> Provided passage:
◇ ◇ ◇

Victorian Childhood. Three Children Being Arrested For Begging In London.

Was Victorian childhood always a miserable existence of constant toil, hardship and disease? Not for all. With guest contribution from Professor Anna Barton.

Victorian toys and games

Historians paint a grim picture of childhood in Victorian times, and indeed it bears little resemblance to the cherished and well-provided-for childhood that we expect for children today. Today the market for children’s toys, games and films is vast and competitive as well as hugely creative. The emphasis from all angles, even in marketing educational toys, is to promote ‘fun’. Childhood is fun. In Victorian times, there was little mention of fun.

Sudbury Hall, the Children's Country House museum
Sudbury Hall, the Children’s Country House museum. Photo: Alan Brown

That doesn’t mean that children didn’t have any time to play, even in the dark period of the Industrial Revolution. A visit to the Museum of Childhood at Sudbury Hall (now known as the Children’s Country House) shows that for many children, except for the very poor, life was not all hard work and school. Things to play with were widely manufactured. There were metal hoops to send clattering over the cobbles, skittles, wooden cups and balls (like diabolo), marbles and skipping ropes. There were girl dolls with wax heads, tin soldiers, jigsaws, toy trains, and of course, books, though they would largely be moral tales to make children into better people.

How many books do you know that are about childhood in Victorian times? David Copperfield, Oliver Twist, Nicholas NIckleby, The Old Cusiosity Shop? Black Beauty, Treasure Island, Little Women, The Water Babies. There are many, many more, still in print and widely read, televised and made into films and plays. Interestingly, few of them were actually written for children! And not many children had the leisure time to sit and read. Many children couldn’t read at all.

One of the great sources of entertainment was the puppet show, usually with hand puppets, where children could invent their own plays to perform for their family.

◇ ◇ ◇

> Entries drawn from a collection:
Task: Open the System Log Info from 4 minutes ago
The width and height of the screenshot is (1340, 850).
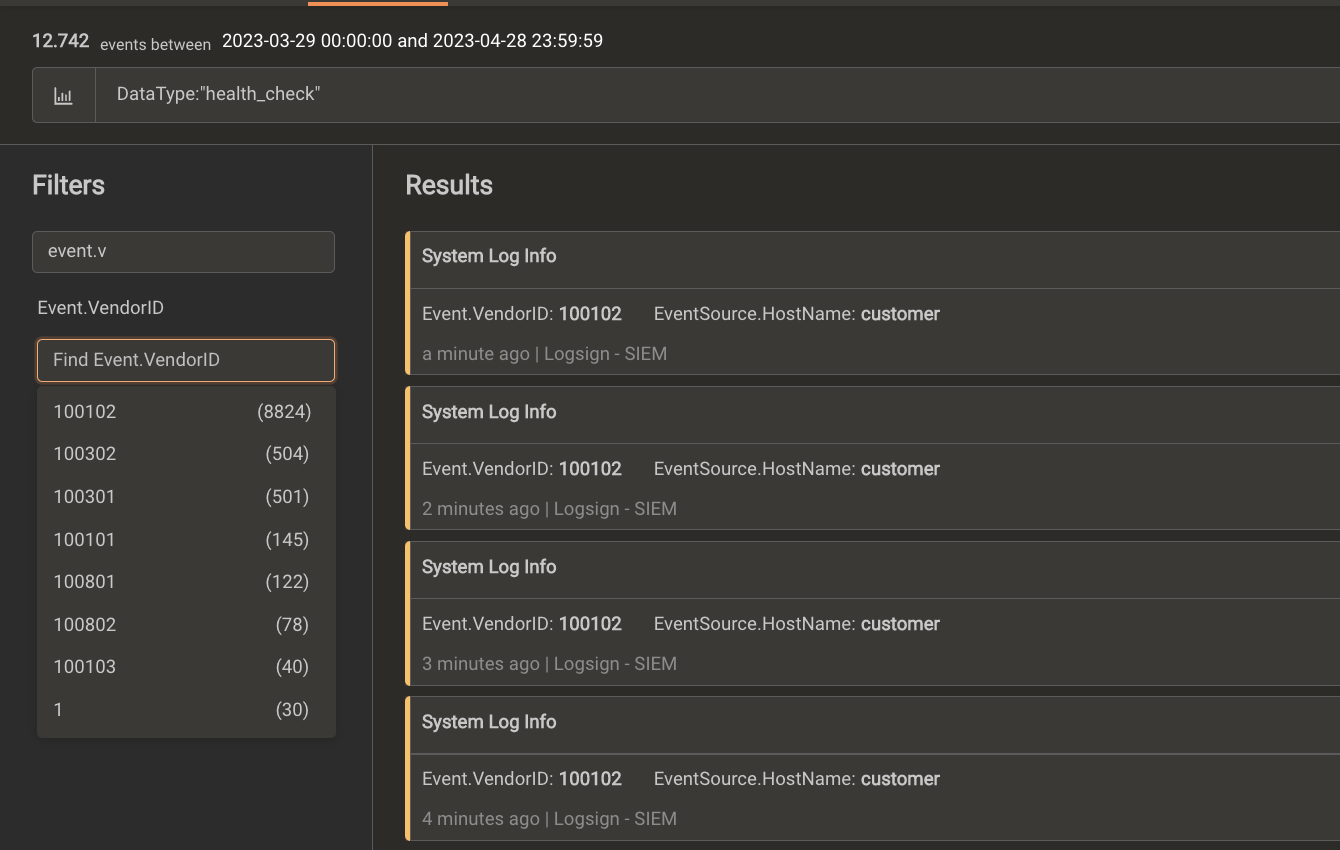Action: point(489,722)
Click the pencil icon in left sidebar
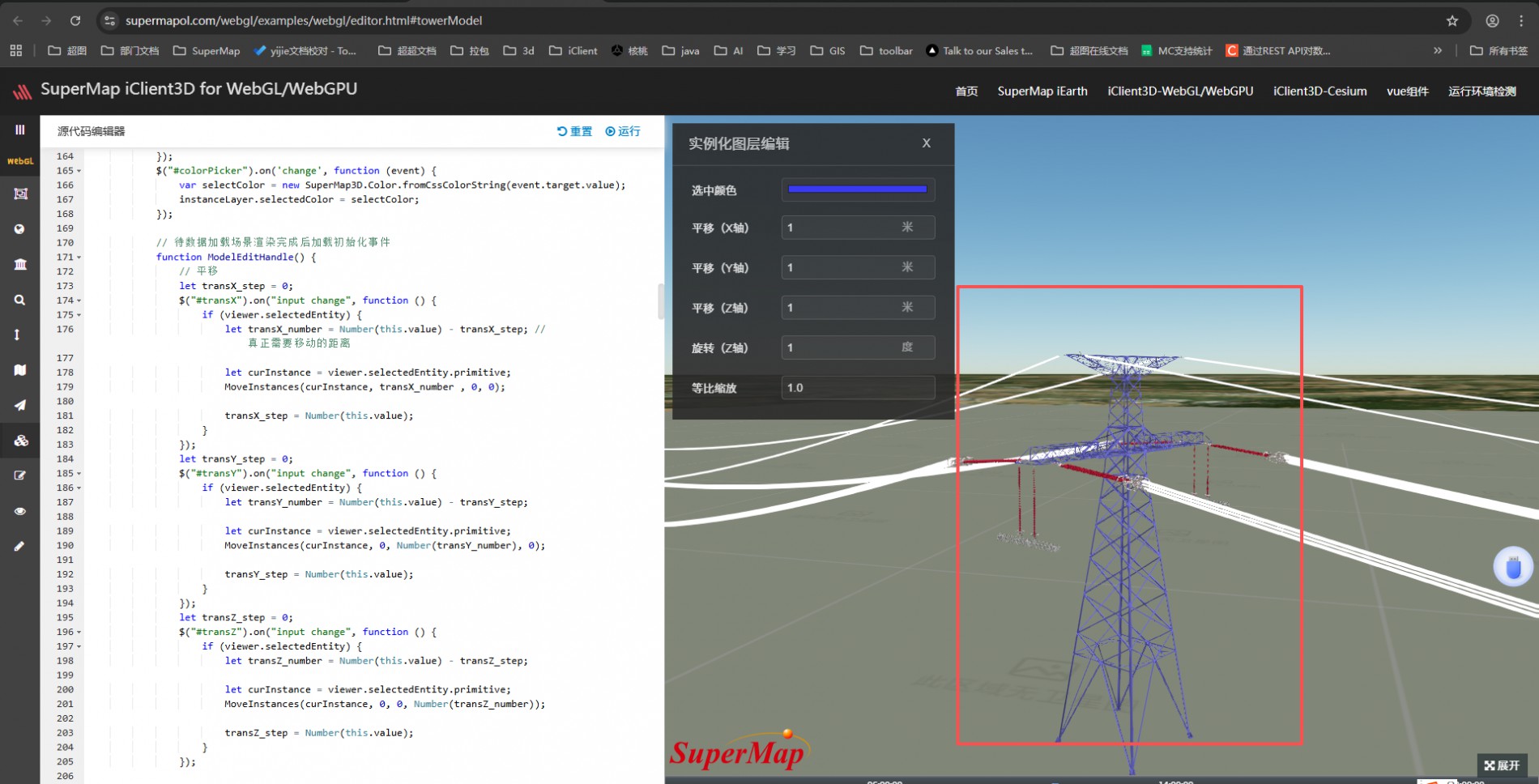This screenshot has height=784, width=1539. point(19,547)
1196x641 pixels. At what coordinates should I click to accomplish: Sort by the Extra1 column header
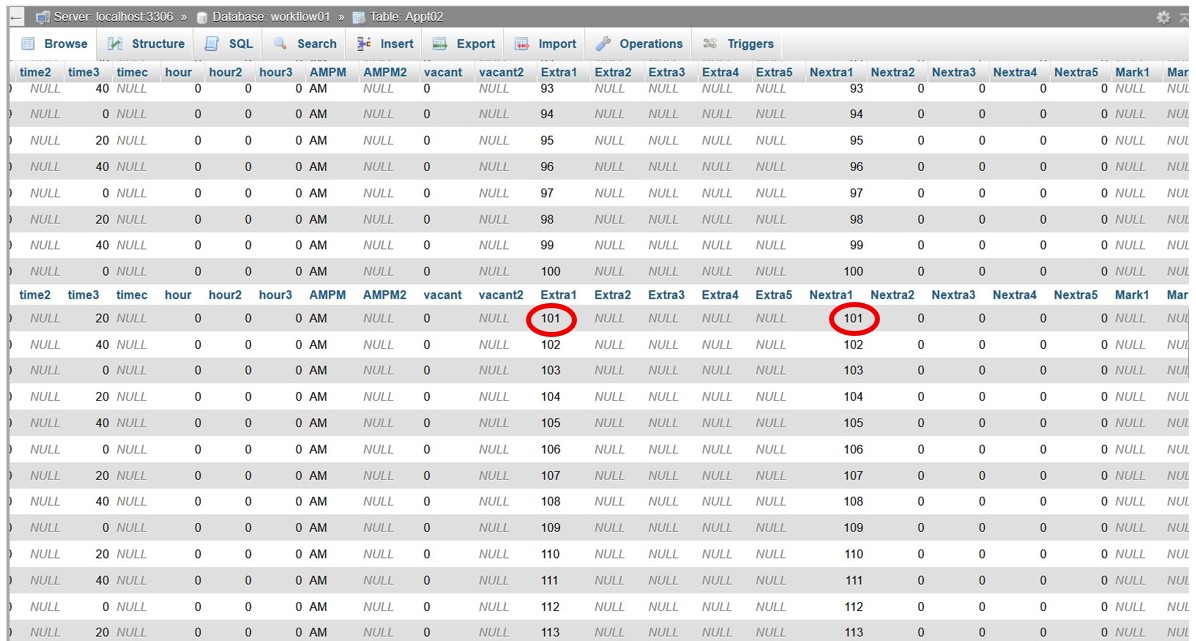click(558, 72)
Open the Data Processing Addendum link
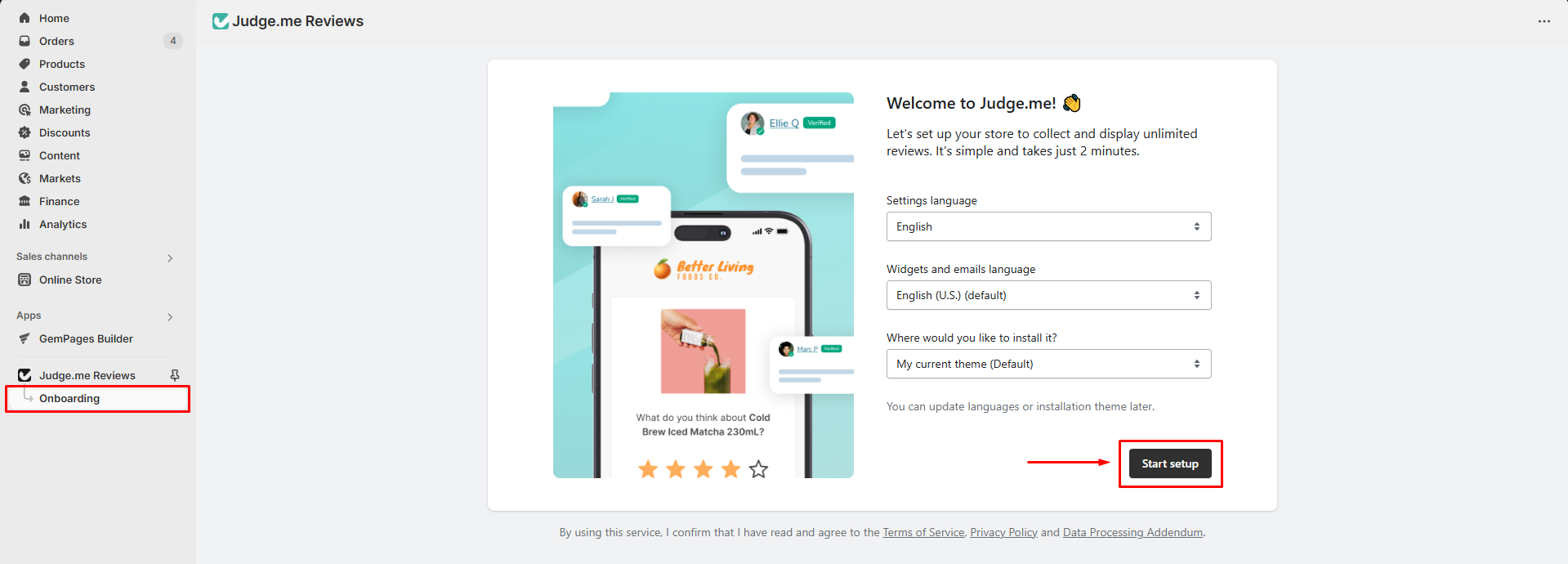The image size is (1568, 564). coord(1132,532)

◇ ◇ ◇

In the text about Victorian childhood, what is the Museum of Childhood at Sudbury Hall now known as? The rows are separate from the text about Victorian childhood.

> Task result:
The Children's Country House